**What the task requires**
What you return should be the lines of the data containing "agent", each in full.

**Input data**
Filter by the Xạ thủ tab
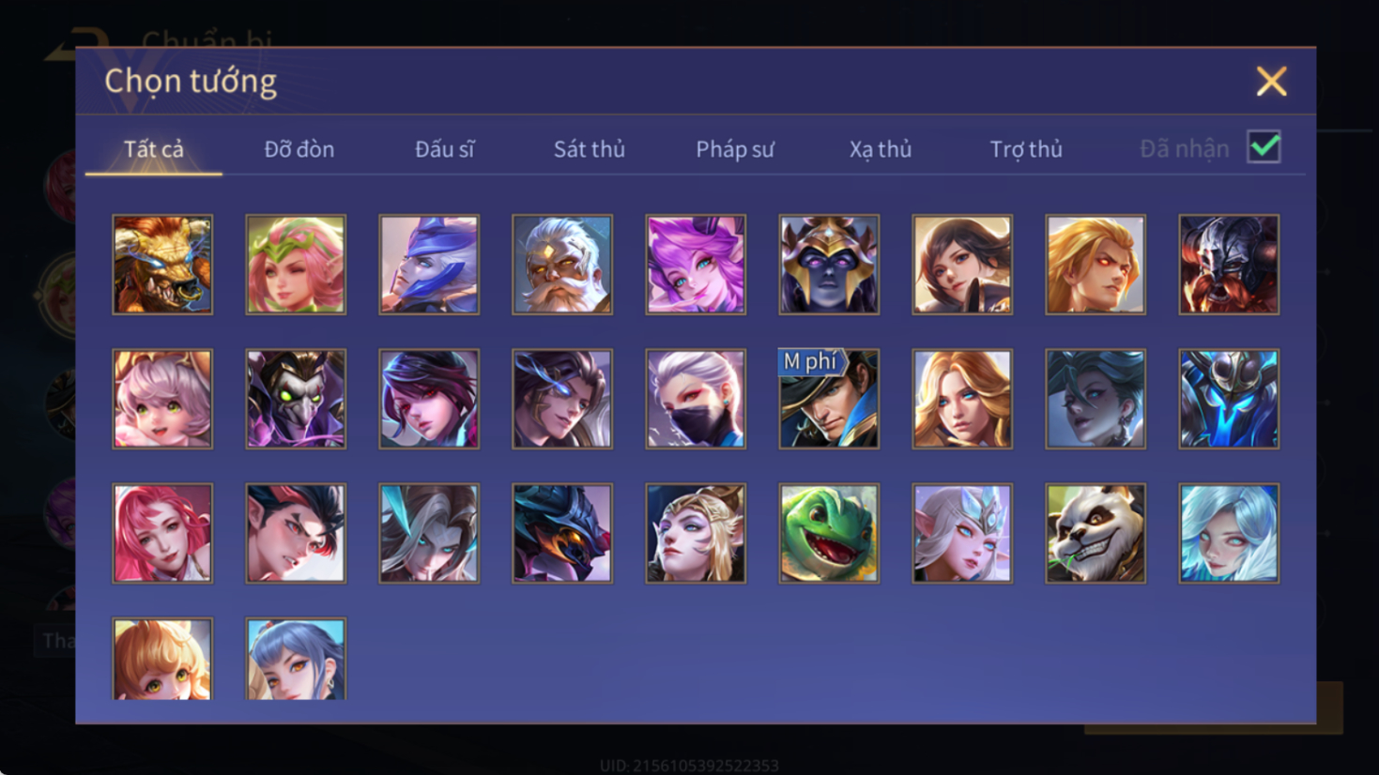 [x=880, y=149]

==

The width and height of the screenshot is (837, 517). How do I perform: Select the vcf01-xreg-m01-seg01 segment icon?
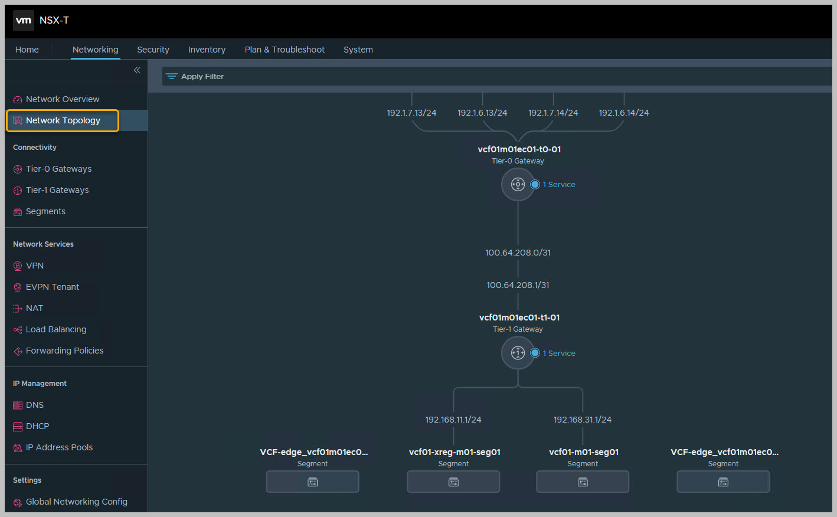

* * *

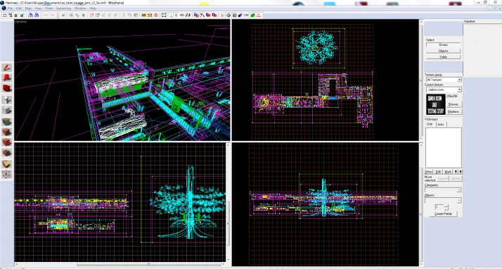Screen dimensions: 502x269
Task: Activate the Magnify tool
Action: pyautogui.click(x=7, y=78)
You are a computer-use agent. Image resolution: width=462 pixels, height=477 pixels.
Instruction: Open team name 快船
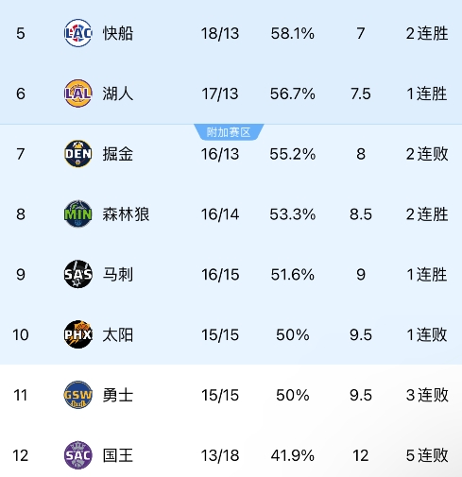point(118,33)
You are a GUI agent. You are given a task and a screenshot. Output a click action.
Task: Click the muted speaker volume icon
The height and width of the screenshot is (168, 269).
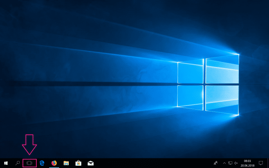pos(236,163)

**Expected output**
You are a computer-use agent. Image resolution: width=462 pixels, height=477 pixels.
You are a GUI agent. You are given a task and a screenshot. Output a click action.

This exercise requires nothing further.